Security vulnerabilities in Graphify's `_fetch_tweet` function (SSRF) and Neo4j Cypher export (injection).

Some more stuff claude noted:

**1. `_fetch_tweet` bypasses all SSRF protections**

`ingest.py:70-71` — You built a whole `safe_fetch()` system with URL validation, redirect re-validation, and size caps. Then `_fetch_tweet()` ignores all of it and calls `urllib.request.urlopen()` directly with a URL constructed from user input. The `oembed_api` URL is built by string-formatting `urllib.parse.quote(oembed_url)`, but the original `url` is only validated *after* `_detect_url_type()` already classified it — and the oEmbed call happens before `validate_url()` has a chance to reject anything because the code path enters `_fetch_tweet()` at line 208 before the `try/except` block at line 195 even matters (the tweet fetch is inside the try, but the raw `urlopen` doesn't go through `safe_fetch`). Any tweet-like URL triggers an unprotected HTTP request with no redirect validation, no size cap, and no scheme check on the constructed oEmbed URL.

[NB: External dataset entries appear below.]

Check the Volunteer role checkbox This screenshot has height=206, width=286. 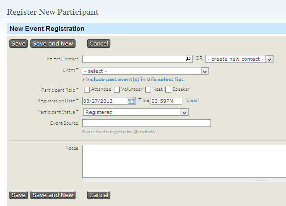tap(117, 89)
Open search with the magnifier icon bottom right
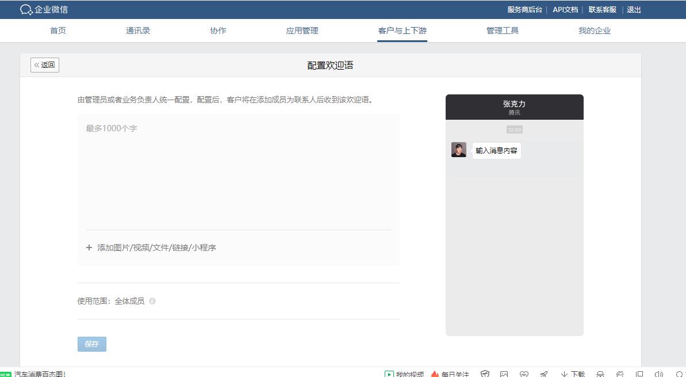This screenshot has width=686, height=377. tap(681, 373)
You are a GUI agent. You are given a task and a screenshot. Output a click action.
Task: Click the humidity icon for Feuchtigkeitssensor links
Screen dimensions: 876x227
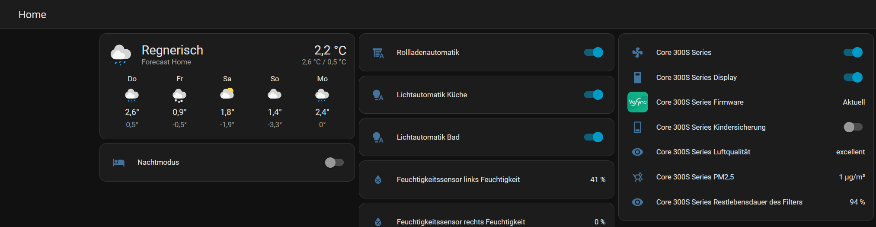(378, 180)
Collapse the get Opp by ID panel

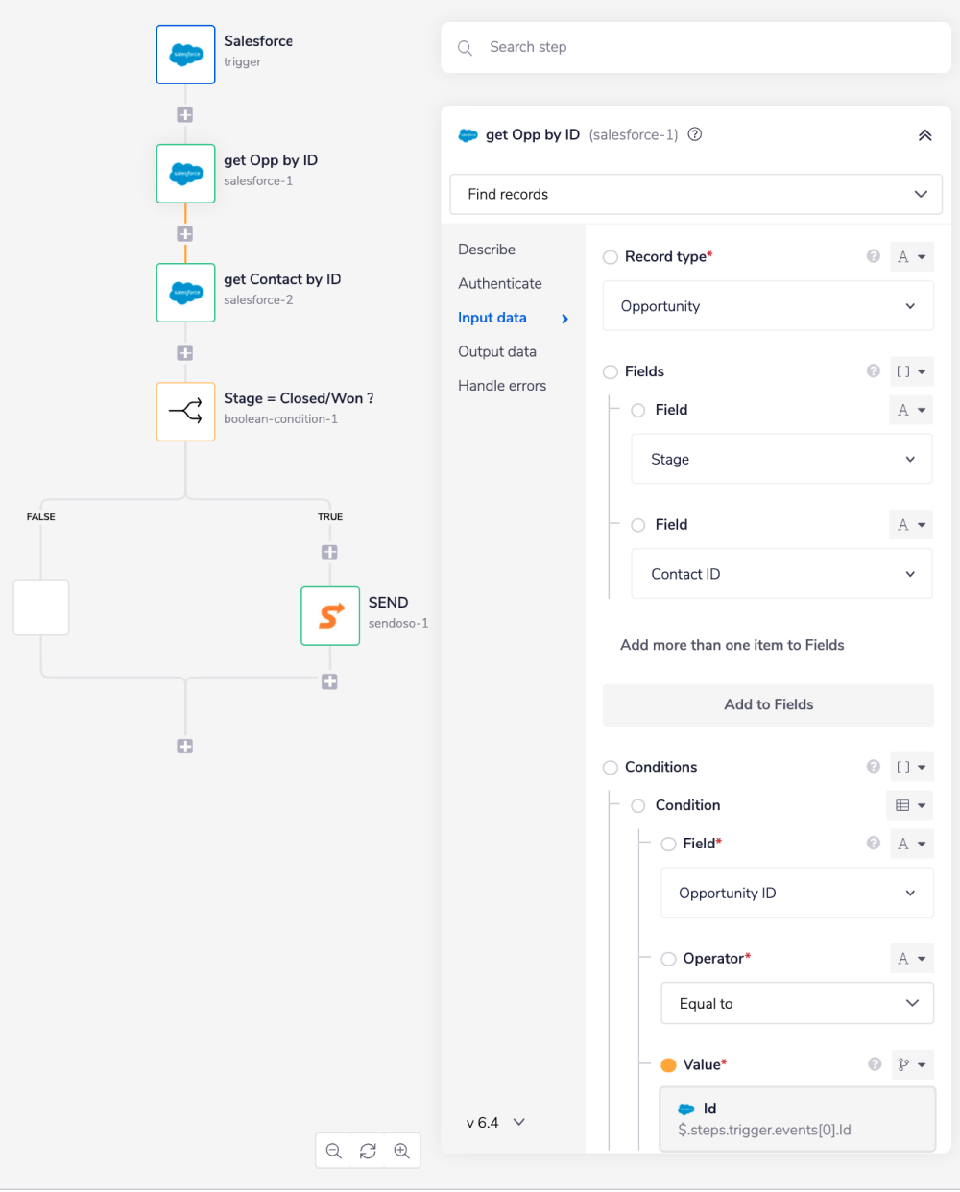924,135
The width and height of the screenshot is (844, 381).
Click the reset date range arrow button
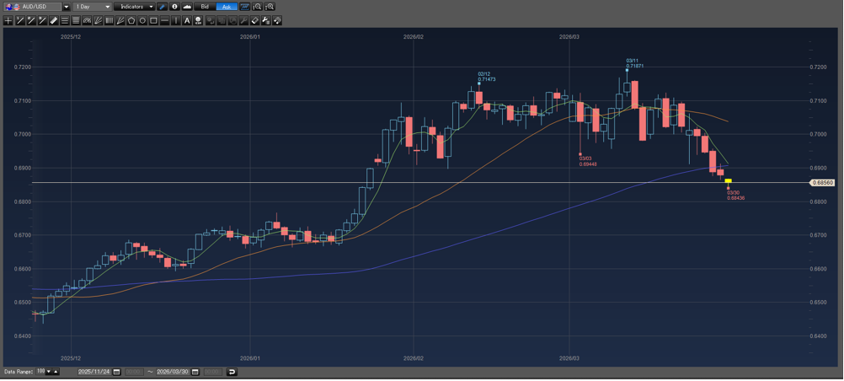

**2. Neo4j Cypher export is injection-vulnerable**

`export.py:278-293` — `to_cypher()` builds Cypher statements by string-interpolating node IDs, labels, and relation names with only a single-quote escape (`replace("'", "\\'")`). Node IDs come from `_make_id()` (safe), but labels come from source code identifiers that can contain backslashes. A label like `foo\')}; MATCH (n) DETACH DELETE n;//` produces valid injection. The `relation` field is uppercased and has slashes replaced, but that's it. Anyone who exports to Neo4j and runs the generated ...